Wednesday, 30 January 2013

MOOCs: the greatest threat to education as we know it?

Imagine a university where you could be taught by the pick of the teaching talent from Harvard, MIT, Georgetown, Wellesey, University of Texas and Berkeley.  
Imagine, now that these classes were free.
Imagine that there would be no selection or entrance criteria to get onto any course.
Imagine now that the tuition could take place at your convenience: at a time and place at suited you.
That university would be the popular university in the world.
Welcome to the world the Massive Open Online Courses (MOOCs).

A MOOC (as the man from Ronseal would say) "does exactly what it says on the tin":
  1. They are MASSIVE - teachers have the potential to teach 100,000s of students.
  2. They are OPEN - they are free
  3. They are ONLINE
  4. They are COURSES - anD not just resources.

On May 2 2012, MIT and Harvard joined forces to form edX ( a non-profit collaborative project to run courses designed and taught by leading academics from the six top american universities listed above. What is more they have teamed up with Pearson, who have established expertise in examinations (they own EdExcel) and online testing (they are responsible for the UK online driving theory test and the online PTE English language test).

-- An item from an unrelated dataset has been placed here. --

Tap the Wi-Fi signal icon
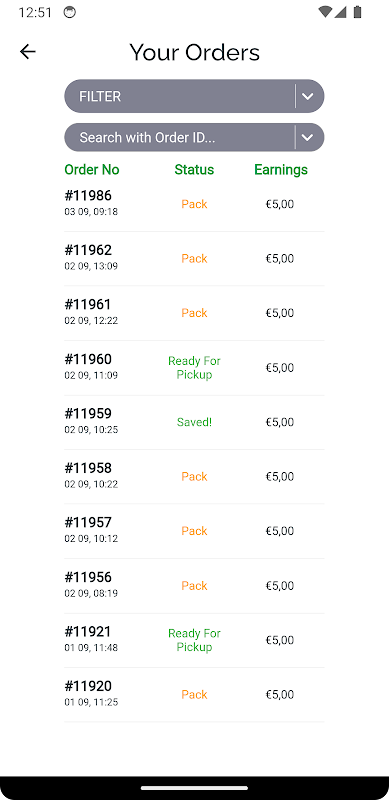This screenshot has height=800, width=389. pyautogui.click(x=324, y=12)
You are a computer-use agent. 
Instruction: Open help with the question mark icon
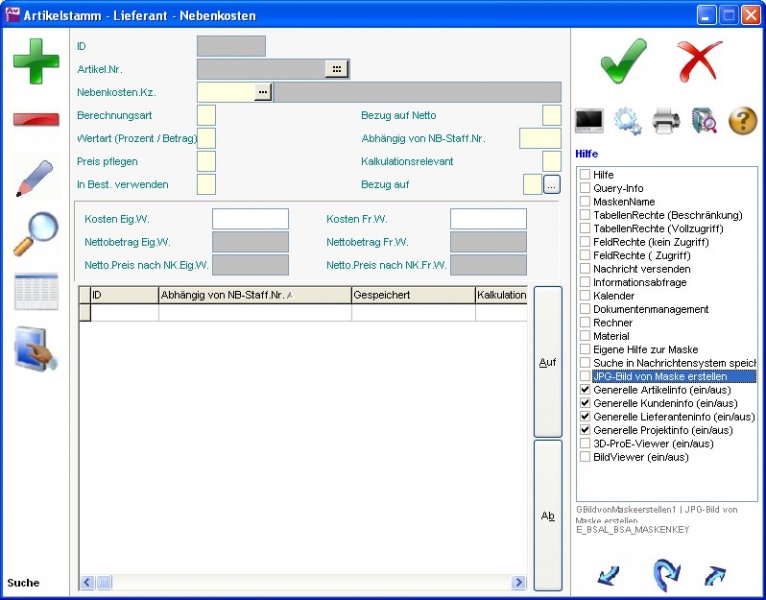(743, 122)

Eric Hellwig, writing on his Harvard Business Review blog (29/01/2013), sums up the impact that MOOCs are likely to have:
"The advent of massively open online classes (MOOCs) is the single most important technological development of the millennium so far. I say this for two main reasons. First, for the enormously transformative impact MOOCs can have on literally billions of people in the world. Second, for the equally disruptive effect MOOCs will inevitably have on the global education industry." 
At present, those completing the courses offered by edX receive a certificate from the institution who is offering the course (e.g. HarvardX) but the courses do not yet carry with them credits to work towards a degree, but this may only be a matter of time. Either way, it is likely that the HarvardX certification will carry some weight as a qualification in its own right-  after all employers are unlikely to turn their nose up to applicants who have completed the MITx course "Introduction to Computer Science and Programming" or BerkleyX's "Software as a Service". As Bill Gates put it: Our whole notion of 'credential', which means you went somewhere for a number of hours, needs to move to where you can prove you have the knowledge."

MOOCs will undoubtedly change the landscape of Higher Education over the next couple of years - the question that I'm asking is: how long before they transform Secondary Education?